BETH eyed the pile of laundry with a wry grimace. Saturday was her day for washing, cleaning the apartment and shopping—always in that order. Usually she enjoyed having the weekend to herself, but today she felt oddly restless. With a sigh, she picked up the garments and shoved them in the washing machine. Turning it on to the correct setting, she decided to break with habit and do her shopping immediately—not for a second admitting she wanted to get out and back quickly just in case Dexter Giordanni telephoned.

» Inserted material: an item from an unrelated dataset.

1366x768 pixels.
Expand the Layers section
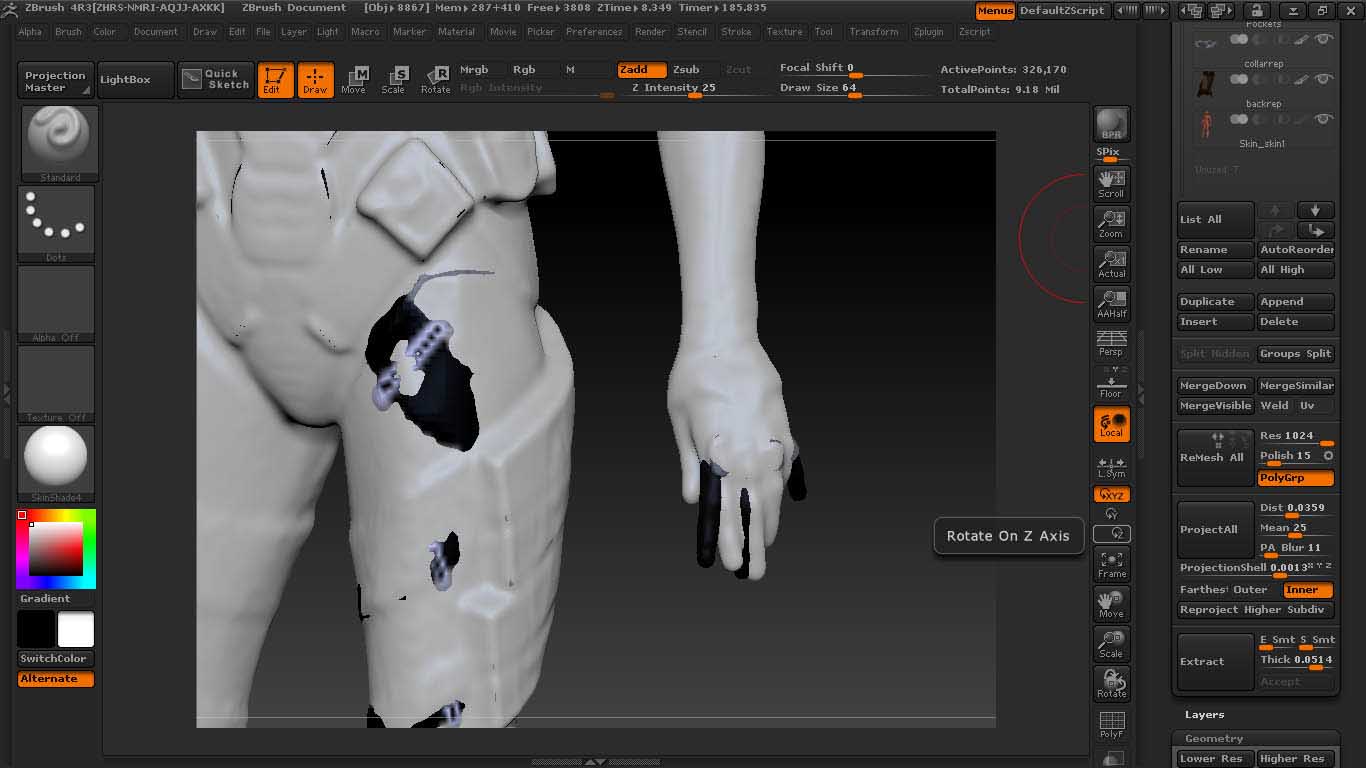click(x=1203, y=714)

By late afternoon, her apartment spotless, her clothes dried and ironed, she was beginning to regret turning down her friend Mary’s offer to go to the cinema with her. She had a sinking feeling her Saturday night was going to be spent alone in front of the television, and it was her own stupid fault. A man like Dexter Giordanni was not going to call the likes of her in a million years…

Still, she might as well shower and wash her hair; she had nothing else to do. And with that thought in mind she stripped off her jeans and shirt in the bedroom and padded to the bathroom. The ringing of the telephone had her sprinting back to the kitchen like an Olympic runner.

She snatched the receiver off the wall. ‘Yes?’ she said breathlessly.

‘I hope I did not disturb you,’ the deep, dark voice echoed down the line.

If only he knew, Beth thought, grinning to herself. Just the sound of his voice disturbed her more than any other man she had ever known… ‘No, no, not at all. I was just about to step in the shower,’ she told him truthfully.

‘Ah, the image is incantevole, but I must not delay you. I simply called to confirm our dinner date: seven-thirty, yes?’

‘What does incant… whatever mean?’ Beth asked, diverted by his lapse into his native language.

‘Enchanting… Ciao.’ And he replaced his receiver.

Beth stood holding the telephone for a long moment. Dex thought she was enchanting. Taking a deep, contented breath, she replaced her receiver and dreamily made her way back to the bathroom.

An hour later, wearing only a towel, Beth stood in front of her open wardrobe and viewed its contents with a jaundiced eye. Her date would be here in twenty minutes and she had nothing to wear. Apart from a couple of tailored suits she wore for work, the rest of her clothes were all casual. She was very much a jeans and sweater sort of girl, and somehow the red wool shirt-dress she kept for special occasions looked far too plain. Why, oh, why hadn’t she spent the afternoon shopping for an elegant, sophisticated dress to match the sophisticated Dex, instead of lolling around her apartment?